* THE PROBLEM
Because the material must match the original, reproduce every line of it exactly.

---

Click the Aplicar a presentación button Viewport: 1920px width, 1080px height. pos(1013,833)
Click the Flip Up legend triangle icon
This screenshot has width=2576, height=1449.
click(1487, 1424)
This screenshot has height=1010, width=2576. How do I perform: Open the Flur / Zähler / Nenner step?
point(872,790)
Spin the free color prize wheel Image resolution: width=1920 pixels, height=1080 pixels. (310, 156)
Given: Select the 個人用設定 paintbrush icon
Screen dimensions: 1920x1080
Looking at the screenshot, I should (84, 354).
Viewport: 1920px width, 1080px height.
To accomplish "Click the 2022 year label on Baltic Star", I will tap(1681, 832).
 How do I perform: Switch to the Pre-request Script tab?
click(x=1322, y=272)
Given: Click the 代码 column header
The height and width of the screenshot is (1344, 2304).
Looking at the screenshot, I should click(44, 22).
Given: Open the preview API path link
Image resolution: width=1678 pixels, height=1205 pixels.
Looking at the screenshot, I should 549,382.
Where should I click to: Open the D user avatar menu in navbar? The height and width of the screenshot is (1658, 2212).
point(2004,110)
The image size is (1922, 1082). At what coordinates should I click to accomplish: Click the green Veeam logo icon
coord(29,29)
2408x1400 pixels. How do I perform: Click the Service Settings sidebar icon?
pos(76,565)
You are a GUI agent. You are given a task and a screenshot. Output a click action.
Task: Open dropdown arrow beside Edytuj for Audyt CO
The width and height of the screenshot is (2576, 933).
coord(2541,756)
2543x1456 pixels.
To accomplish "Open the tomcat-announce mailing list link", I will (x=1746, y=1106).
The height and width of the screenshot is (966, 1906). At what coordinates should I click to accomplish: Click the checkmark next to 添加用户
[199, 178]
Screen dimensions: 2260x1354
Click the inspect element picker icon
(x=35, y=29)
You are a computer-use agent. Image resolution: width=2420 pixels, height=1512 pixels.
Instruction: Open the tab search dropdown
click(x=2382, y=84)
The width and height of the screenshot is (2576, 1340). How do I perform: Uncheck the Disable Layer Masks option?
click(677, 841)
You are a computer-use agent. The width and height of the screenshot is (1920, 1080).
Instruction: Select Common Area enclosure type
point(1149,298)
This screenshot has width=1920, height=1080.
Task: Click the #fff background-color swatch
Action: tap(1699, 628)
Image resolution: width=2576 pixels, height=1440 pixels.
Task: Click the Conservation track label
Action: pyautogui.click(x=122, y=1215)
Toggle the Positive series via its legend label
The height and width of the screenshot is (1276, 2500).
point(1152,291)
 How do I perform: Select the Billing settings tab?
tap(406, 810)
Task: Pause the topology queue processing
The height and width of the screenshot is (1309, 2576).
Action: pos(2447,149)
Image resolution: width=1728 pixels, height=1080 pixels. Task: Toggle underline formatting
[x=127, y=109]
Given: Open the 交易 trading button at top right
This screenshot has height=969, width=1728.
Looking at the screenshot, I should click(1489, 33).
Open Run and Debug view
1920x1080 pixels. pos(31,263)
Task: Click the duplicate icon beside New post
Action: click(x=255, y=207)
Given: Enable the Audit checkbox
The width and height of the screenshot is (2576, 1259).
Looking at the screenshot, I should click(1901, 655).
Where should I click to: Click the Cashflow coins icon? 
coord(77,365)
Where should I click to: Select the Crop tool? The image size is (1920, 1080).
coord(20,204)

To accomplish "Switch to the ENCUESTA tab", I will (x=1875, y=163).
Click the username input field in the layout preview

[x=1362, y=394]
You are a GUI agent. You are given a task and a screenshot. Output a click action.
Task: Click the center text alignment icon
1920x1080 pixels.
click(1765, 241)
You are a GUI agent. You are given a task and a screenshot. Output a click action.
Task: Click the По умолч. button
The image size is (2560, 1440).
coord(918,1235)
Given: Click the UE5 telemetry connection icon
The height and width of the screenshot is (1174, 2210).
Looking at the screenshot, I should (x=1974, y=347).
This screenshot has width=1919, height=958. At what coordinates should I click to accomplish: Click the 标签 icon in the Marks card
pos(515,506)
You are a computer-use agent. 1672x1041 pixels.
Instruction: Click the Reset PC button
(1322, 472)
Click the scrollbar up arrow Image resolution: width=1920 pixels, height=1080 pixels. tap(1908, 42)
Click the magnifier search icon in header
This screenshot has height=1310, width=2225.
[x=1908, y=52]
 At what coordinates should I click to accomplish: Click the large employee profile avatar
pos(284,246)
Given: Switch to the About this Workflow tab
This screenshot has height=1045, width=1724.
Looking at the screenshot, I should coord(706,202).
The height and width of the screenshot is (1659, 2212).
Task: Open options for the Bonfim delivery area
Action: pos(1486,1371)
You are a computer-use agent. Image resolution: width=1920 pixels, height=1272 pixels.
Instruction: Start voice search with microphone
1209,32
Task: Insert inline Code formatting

---

* SOLUTION FOR THIS TASK
Click the Aplicar a presentación button Viewport: 1920px width, 1080px height. pos(1013,833)
Click the Flip Up legend triangle icon
This screenshot has width=2576, height=1449.
click(1487, 1424)
This screenshot has height=1010, width=2576. How do I perform: Open the Flur / Zähler / Nenner step?
point(872,790)
Spin the free color prize wheel Image resolution: width=1920 pixels, height=1080 pixels. (310, 156)
Given: Select the 個人用設定 paintbrush icon
Screen dimensions: 1920x1080
Looking at the screenshot, I should (84, 354).
Viewport: 1920px width, 1080px height.
To accomplish "Click the 2022 year label on Baltic Star", I will tap(1681, 832).
 How do I perform: Switch to the Pre-request Script tab?
click(x=1322, y=272)
Given: Click the 代码 column header
The height and width of the screenshot is (1344, 2304).
Looking at the screenshot, I should click(44, 22).
Given: Open the preview API path link
Image resolution: width=1678 pixels, height=1205 pixels.
Looking at the screenshot, I should 549,382.
Where should I click to: Open the D user avatar menu in navbar? The height and width of the screenshot is (1658, 2212).
point(2004,110)
The image size is (1922, 1082). At what coordinates should I click to accomplish: Click the green Veeam logo icon
coord(29,29)
2408x1400 pixels. How do I perform: Click the Service Settings sidebar icon?
pos(76,565)
You are a GUI agent. You are given a task and a screenshot. Output a click action.
Task: Open dropdown arrow beside Edytuj for Audyt CO
The width and height of the screenshot is (2576, 933).
coord(2541,756)
2543x1456 pixels.
To accomplish "Open the tomcat-announce mailing list link", I will (x=1746, y=1106).
The height and width of the screenshot is (966, 1906). At what coordinates should I click to accomplish: Click the checkmark next to 添加用户
[199, 178]
Screen dimensions: 2260x1354
Click the inspect element picker icon
(x=35, y=29)
You are a computer-use agent. Image resolution: width=2420 pixels, height=1512 pixels.
Instruction: Open the tab search dropdown
click(x=2382, y=84)
The width and height of the screenshot is (2576, 1340). How do I perform: Uncheck the Disable Layer Masks option?
click(677, 841)
You are a computer-use agent. The width and height of the screenshot is (1920, 1080).
Instruction: Select Common Area enclosure type
point(1149,298)
This screenshot has width=1920, height=1080.
Task: Click the #fff background-color swatch
Action: tap(1699, 628)
Image resolution: width=2576 pixels, height=1440 pixels.
Task: Click the Conservation track label
Action: pyautogui.click(x=122, y=1215)
Toggle the Positive series via its legend label
The height and width of the screenshot is (1276, 2500).
point(1152,291)
 How do I perform: Select the Billing settings tab?
tap(406, 810)
Task: Pause the topology queue processing
The height and width of the screenshot is (1309, 2576).
Action: pos(2447,149)
Image resolution: width=1728 pixels, height=1080 pixels. Task: Toggle underline formatting
[x=127, y=109]
Given: Open the 交易 trading button at top right
This screenshot has height=969, width=1728.
Looking at the screenshot, I should click(1489, 33).
Open Run and Debug view
1920x1080 pixels. pos(31,263)
Task: Click the duplicate icon beside New post
Action: click(x=255, y=207)
Given: Enable the Audit checkbox
The width and height of the screenshot is (2576, 1259).
Looking at the screenshot, I should click(1901, 655).
Where should I click to: Click the Cashflow coins icon? 
coord(77,365)
Where should I click to: Select the Crop tool? The image size is (1920, 1080).
coord(20,204)

To accomplish "Switch to the ENCUESTA tab", I will (x=1875, y=163).
Click the username input field in the layout preview

[x=1362, y=394]
You are a GUI agent. You are given a task and a screenshot. Output a click action.
Task: Click the center text alignment icon
1920x1080 pixels.
click(1765, 241)
You are a GUI agent. You are given a task and a screenshot. Output a click action.
Task: Click the По умолч. button
The image size is (2560, 1440).
coord(918,1235)
Given: Click the UE5 telemetry connection icon
The height and width of the screenshot is (1174, 2210).
Looking at the screenshot, I should (x=1974, y=347).
This screenshot has width=1919, height=958. At what coordinates should I click to accomplish: Click the 标签 icon in the Marks card
pos(515,506)
You are a computer-use agent. 1672x1041 pixels.
Instruction: Click the Reset PC button
(1322, 472)
Click the scrollbar up arrow Image resolution: width=1920 pixels, height=1080 pixels. tap(1908, 42)
Click the magnifier search icon in header
This screenshot has height=1310, width=2225.
[x=1908, y=52]
 At what coordinates should I click to accomplish: Click the large employee profile avatar
pos(284,246)
Given: Switch to the About this Workflow tab
This screenshot has height=1045, width=1724.
Looking at the screenshot, I should coord(706,202).
The height and width of the screenshot is (1659, 2212).
Task: Open options for the Bonfim delivery area
Action: pos(1486,1371)
You are a computer-use agent. Image resolution: width=1920 pixels, height=1272 pixels.
Instruction: Start voice search with microphone
1209,32
Task: Insert inline Code formatting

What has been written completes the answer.